**Work order**
Rewrite the stretch from the start of the records through the line containing "center [519, 20]." as a numbered list. Skip any blank lines and omit the pictures.

-- Opening Marker --

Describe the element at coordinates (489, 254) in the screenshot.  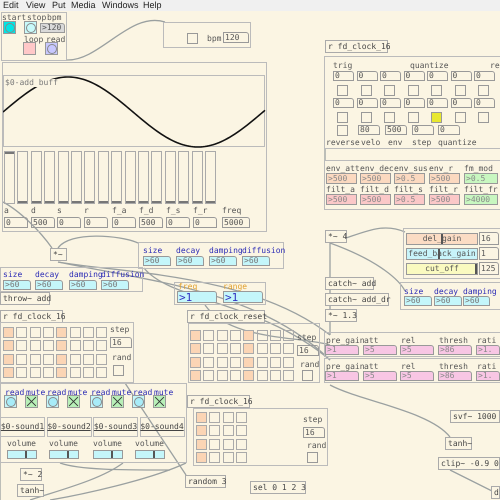
I see `number-box: 1` at that location.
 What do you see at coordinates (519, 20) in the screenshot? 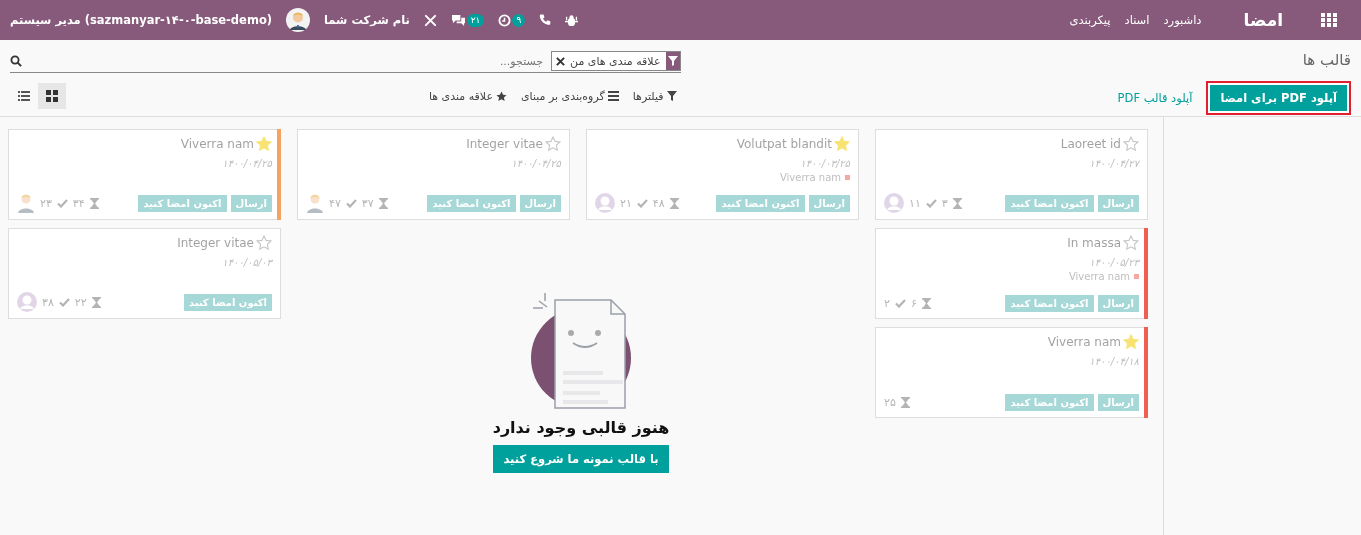
I see `activity-count-badge: ۹` at bounding box center [519, 20].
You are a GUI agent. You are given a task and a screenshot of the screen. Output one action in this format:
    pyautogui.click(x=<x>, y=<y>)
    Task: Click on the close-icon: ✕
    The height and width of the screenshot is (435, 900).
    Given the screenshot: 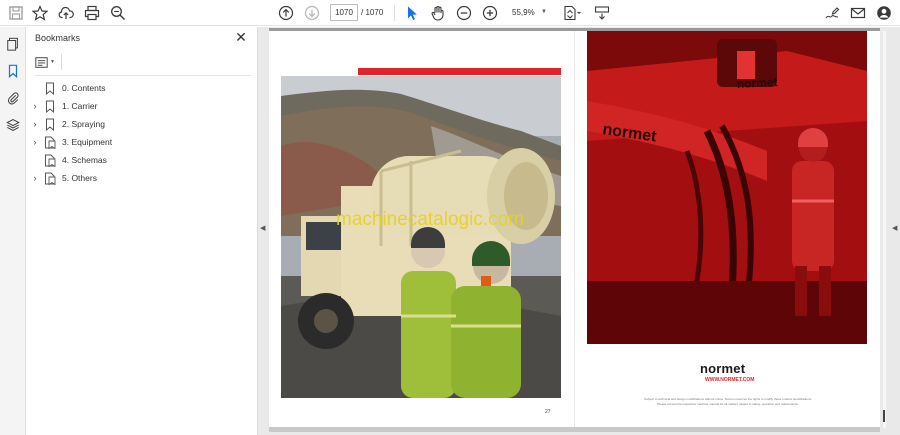 What is the action you would take?
    pyautogui.click(x=241, y=37)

-- Closing Marker --

**Answer section**
1. Describe the element at coordinates (489, 254) in the screenshot.  
2. I see `number-box: 1` at that location.
3.  What do you see at coordinates (519, 20) in the screenshot? 
4. I see `activity-count-badge: ۹` at bounding box center [519, 20].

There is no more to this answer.